Are quartz countertops scratch resistant?
- Quartz is very hard and durable, making it resistant to scratches and chips from normal daily use. However, cutting directly on the surface or excessive force can damage quartz. Always use a cutting board and handle the surface with care to prevent scratches.
How do I get rid of hard water spots on my quartz?
- Hard water deposits can leave behind stubborn spots. Use a cleaning polish, microfiber cloth, or non-abrasive scrubbing sponge with warm water to gently remove water spots on quartz. Avoid scraping with sharp tools to prevent scratching the surface.
Can I use bleach or alkaline cleaners on quartz?
- No, you should never use alkaline, acidic, or abrasive cleaners on quartz surfaces. Bleach, vinegar, ammonia, and other harsh chemicals can damage, dull, or etch quartz. Stick to PH-neutral stone cleaners and soaps.
What should I do about oil stains on my quartz countertop?
- Oil can penetrate and stain quartz over time. Use a degreasing cleaner formulated for stone to remove oil, allowing it to soak for 5-10 minutes before rinsing thoroughly. Avoid letting oil sit, wipe up spills right away.
How do I get a cigarette burn out of my quartz counter?
- For small cigarette burns, carefully scrape away the top damaged layer with a plastic putty knife, then use fine-grit sandpaper to smooth and polish the surface. Don’t scratch deeply into undamaged areas.

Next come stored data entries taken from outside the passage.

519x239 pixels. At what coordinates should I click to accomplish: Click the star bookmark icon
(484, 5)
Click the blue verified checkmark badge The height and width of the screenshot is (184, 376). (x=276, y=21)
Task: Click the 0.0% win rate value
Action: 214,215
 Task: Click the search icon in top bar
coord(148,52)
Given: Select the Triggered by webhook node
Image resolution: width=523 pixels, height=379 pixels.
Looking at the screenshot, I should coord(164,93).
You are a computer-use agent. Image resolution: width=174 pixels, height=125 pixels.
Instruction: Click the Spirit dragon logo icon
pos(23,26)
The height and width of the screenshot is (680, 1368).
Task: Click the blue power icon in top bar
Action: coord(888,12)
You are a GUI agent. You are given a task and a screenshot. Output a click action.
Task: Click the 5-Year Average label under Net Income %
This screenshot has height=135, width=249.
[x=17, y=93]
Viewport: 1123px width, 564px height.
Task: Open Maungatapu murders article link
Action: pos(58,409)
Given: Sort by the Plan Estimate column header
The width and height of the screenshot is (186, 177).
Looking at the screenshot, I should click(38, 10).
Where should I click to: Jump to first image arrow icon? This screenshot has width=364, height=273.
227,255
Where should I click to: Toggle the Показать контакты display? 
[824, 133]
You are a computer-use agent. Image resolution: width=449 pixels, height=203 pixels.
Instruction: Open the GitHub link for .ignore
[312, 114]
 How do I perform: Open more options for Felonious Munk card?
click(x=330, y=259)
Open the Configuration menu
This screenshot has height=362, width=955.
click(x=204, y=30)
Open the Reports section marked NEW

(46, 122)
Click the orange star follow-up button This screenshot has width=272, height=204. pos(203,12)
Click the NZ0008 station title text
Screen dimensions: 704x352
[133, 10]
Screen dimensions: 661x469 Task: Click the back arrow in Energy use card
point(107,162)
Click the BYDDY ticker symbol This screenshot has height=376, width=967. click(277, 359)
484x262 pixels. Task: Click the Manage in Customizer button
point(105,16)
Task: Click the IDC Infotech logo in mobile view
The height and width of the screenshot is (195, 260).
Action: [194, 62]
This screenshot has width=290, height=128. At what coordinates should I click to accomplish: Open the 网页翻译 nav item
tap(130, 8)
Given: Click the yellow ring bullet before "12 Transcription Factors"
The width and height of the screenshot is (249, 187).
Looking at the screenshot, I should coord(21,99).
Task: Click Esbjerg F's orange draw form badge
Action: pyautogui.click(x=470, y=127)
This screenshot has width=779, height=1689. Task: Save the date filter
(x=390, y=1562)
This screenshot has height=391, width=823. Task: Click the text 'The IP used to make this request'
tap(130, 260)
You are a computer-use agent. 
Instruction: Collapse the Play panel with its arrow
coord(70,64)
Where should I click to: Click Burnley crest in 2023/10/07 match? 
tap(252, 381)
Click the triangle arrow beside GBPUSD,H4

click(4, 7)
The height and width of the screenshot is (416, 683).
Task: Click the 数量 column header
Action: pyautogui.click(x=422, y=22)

Can I cut food directly on my quartz countertop?
- It’s best to avoid cutting any foods directly on quartz. Always use a cutting board to protect the surface from deep scratches and cuts that can harbor bacteria. The non-porous surface prevents bacteria absorption, but scratches make cleaning more difficult.
Does routine cleaning with soap and water sanitize quartz properly?
- Thorough wiping with mild soap and water keeps quartz clean for everyday use. But proper disinfection requires occasionally using a stone-safe disinfecting cleaner or wipe to kill germs and bacteria that normal cleaning leaves behind.
Regular wiping, prompt spill removal, avoidance of harsh cleaners, and careful handling are key to maintaining quartz countertops. With the proper care, quartz surfaces can stay looking pristine and avoid damage. Following the manufacturer’s care instructions and addressing any issues immediately allows quartz countertops to retain their durability, beauty, and low maintenance.